=== Begin Enclosure ===

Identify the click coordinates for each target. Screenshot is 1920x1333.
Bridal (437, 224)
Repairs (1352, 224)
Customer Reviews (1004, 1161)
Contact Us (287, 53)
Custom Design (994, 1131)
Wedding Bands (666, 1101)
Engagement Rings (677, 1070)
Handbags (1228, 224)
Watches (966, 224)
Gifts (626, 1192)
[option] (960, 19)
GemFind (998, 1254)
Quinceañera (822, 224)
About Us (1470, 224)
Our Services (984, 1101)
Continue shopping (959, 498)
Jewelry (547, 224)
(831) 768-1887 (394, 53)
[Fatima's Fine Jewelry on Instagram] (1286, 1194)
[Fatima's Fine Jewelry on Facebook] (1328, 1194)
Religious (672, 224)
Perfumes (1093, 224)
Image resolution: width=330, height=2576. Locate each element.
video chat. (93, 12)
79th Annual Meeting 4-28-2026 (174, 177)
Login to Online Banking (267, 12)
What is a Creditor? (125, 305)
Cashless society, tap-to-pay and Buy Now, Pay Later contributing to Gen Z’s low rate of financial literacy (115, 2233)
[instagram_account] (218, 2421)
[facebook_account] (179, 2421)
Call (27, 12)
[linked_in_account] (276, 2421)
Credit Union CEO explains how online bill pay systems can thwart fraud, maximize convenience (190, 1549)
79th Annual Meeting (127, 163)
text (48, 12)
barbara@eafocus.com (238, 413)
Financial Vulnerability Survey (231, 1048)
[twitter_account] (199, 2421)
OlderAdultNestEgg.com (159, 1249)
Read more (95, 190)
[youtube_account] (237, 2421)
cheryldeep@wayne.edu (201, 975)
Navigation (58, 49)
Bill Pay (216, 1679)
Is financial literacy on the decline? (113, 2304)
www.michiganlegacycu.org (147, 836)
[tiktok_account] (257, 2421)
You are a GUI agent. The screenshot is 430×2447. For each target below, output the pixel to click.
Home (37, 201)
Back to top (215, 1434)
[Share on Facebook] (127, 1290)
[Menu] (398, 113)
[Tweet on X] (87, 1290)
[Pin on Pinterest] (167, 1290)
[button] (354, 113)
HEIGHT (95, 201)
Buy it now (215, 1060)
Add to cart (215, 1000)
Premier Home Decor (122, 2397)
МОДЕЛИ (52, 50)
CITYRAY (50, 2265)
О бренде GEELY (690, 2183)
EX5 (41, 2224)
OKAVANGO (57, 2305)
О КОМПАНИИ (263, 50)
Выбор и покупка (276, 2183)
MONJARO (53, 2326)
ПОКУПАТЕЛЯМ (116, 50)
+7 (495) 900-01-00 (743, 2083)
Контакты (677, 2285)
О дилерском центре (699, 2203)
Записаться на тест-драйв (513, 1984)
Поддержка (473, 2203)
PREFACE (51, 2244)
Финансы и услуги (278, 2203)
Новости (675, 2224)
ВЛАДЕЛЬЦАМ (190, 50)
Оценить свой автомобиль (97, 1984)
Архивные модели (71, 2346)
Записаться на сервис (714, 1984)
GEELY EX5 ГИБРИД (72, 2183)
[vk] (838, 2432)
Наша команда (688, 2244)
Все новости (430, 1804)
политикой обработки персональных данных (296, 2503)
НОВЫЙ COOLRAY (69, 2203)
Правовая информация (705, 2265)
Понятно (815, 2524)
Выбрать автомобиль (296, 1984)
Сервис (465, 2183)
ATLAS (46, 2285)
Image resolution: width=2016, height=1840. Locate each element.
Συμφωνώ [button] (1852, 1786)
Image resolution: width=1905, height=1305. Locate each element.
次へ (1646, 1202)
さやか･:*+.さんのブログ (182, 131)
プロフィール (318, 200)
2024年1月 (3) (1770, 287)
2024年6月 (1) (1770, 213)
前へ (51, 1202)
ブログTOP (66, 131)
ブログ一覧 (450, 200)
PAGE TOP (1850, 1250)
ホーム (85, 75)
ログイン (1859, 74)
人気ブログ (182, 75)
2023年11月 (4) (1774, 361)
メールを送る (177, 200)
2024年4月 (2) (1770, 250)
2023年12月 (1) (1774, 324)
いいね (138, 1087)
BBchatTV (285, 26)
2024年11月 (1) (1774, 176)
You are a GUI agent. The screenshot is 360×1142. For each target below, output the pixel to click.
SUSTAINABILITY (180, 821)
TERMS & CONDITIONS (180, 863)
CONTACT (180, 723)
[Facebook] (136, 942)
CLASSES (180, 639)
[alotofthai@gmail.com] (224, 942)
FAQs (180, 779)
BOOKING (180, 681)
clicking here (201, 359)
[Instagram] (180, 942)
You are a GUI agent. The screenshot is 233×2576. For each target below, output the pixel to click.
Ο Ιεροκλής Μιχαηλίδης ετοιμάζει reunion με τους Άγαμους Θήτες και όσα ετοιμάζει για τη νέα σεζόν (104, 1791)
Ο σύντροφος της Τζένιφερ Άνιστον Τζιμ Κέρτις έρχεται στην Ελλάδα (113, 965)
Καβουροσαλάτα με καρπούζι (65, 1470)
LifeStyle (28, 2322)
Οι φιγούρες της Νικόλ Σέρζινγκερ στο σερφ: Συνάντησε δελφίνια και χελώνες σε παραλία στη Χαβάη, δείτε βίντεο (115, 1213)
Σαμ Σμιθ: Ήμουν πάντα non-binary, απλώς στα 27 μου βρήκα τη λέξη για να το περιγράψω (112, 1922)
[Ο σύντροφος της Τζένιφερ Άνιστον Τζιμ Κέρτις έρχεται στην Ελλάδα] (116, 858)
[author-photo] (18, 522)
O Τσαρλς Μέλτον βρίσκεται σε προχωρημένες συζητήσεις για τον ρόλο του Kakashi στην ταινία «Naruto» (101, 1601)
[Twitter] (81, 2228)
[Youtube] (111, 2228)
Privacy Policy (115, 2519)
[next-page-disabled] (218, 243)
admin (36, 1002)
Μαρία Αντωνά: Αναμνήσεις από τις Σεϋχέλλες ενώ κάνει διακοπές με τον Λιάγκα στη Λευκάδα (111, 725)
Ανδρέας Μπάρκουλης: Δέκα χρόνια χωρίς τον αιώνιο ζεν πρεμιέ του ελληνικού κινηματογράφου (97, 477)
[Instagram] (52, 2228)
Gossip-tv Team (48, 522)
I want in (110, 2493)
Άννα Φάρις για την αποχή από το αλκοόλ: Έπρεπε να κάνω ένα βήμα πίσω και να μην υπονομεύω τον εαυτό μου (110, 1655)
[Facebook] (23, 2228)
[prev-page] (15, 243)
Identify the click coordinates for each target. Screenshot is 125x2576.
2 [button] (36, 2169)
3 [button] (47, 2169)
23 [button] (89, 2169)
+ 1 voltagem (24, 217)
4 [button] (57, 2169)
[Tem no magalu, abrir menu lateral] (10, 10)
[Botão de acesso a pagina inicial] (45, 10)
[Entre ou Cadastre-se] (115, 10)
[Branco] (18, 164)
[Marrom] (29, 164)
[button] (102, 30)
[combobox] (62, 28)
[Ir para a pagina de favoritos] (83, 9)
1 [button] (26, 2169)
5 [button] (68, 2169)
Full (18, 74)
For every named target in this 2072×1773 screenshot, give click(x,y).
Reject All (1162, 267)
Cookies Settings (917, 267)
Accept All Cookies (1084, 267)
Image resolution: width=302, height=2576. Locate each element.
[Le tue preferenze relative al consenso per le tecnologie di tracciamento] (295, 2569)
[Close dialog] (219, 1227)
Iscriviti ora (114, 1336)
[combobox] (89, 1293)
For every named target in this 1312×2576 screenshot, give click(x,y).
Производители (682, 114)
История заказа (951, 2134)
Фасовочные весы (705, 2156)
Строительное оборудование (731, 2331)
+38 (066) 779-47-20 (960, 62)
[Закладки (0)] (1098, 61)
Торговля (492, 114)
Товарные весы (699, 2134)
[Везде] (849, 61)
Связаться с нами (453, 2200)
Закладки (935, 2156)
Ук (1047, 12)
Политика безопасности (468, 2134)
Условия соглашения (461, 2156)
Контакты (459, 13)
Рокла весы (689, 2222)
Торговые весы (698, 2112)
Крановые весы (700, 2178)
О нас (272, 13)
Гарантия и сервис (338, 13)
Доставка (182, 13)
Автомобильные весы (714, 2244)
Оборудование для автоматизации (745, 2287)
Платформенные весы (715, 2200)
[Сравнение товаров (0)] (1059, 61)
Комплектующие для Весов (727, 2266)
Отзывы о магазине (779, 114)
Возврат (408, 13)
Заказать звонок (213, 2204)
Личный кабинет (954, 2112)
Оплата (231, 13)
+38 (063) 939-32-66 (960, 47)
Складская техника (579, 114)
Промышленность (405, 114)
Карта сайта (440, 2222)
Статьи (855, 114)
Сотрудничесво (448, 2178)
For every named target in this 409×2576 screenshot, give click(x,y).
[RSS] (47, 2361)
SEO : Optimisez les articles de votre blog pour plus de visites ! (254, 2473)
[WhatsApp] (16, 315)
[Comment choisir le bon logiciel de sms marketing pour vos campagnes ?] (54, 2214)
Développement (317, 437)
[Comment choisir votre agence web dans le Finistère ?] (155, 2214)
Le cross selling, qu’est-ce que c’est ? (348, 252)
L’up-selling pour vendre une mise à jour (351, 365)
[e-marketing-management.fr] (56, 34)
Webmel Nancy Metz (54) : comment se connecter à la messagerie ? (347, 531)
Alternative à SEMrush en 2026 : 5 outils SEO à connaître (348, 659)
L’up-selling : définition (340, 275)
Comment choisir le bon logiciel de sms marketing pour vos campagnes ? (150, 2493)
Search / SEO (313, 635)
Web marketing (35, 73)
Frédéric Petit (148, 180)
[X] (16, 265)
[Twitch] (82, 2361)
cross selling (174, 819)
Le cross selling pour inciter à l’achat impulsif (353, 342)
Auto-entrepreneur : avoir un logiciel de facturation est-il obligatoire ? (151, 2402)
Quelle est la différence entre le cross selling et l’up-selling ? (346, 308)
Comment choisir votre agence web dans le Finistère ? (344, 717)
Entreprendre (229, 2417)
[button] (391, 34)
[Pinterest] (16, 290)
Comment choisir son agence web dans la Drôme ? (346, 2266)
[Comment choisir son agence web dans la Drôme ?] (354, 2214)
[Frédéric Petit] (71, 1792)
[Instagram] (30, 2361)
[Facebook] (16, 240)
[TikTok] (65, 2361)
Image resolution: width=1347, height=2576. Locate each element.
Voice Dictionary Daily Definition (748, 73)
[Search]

=== End Enclosure ===

Word for word, repeat the lines that begin at the one with "Складская техника (579, 114)" and continue to the end of the listing above.

Solution to this problem:
Складская техника (579, 114)
Промышленность (405, 114)
Карта сайта (440, 2222)
Статьи (855, 114)
Сотрудничесво (448, 2178)
For every named target in this 409×2576 screenshot, give click(x,y).
[RSS] (47, 2361)
SEO : Optimisez les articles de votre blog pour plus de visites ! (254, 2473)
[WhatsApp] (16, 315)
[Comment choisir le bon logiciel de sms marketing pour vos campagnes ?] (54, 2214)
Développement (317, 437)
[Comment choisir votre agence web dans le Finistère ?] (155, 2214)
Le cross selling, qu’est-ce que c’est ? (348, 252)
L’up-selling pour vendre une mise à jour (351, 365)
[e-marketing-management.fr] (56, 34)
Webmel Nancy Metz (54) : comment se connecter à la messagerie ? (347, 531)
Alternative à SEMrush en 2026 : 5 outils SEO à connaître (348, 659)
L’up-selling : définition (340, 275)
Comment choisir le bon logiciel de sms marketing pour vos campagnes ? (150, 2493)
Search / SEO (313, 635)
Web marketing (35, 73)
Frédéric Petit (148, 180)
[X] (16, 265)
[Twitch] (82, 2361)
cross selling (174, 819)
Le cross selling pour inciter à l’achat impulsif (353, 342)
Auto-entrepreneur : avoir un logiciel de facturation est-il obligatoire ? (151, 2402)
Quelle est la différence entre le cross selling et l’up-selling ? (346, 308)
Comment choisir votre agence web dans le Finistère ? (344, 717)
Entreprendre (229, 2417)
[button] (391, 34)
[Pinterest] (16, 290)
Comment choisir son agence web dans la Drôme ? (346, 2266)
[Comment choisir son agence web dans la Drôme ?] (354, 2214)
[Frédéric Petit] (71, 1792)
[Instagram] (30, 2361)
[Facebook] (16, 240)
[TikTok] (65, 2361)
Image resolution: width=1347, height=2576. Locate each element.
Voice Dictionary Daily Definition (748, 73)
[Search]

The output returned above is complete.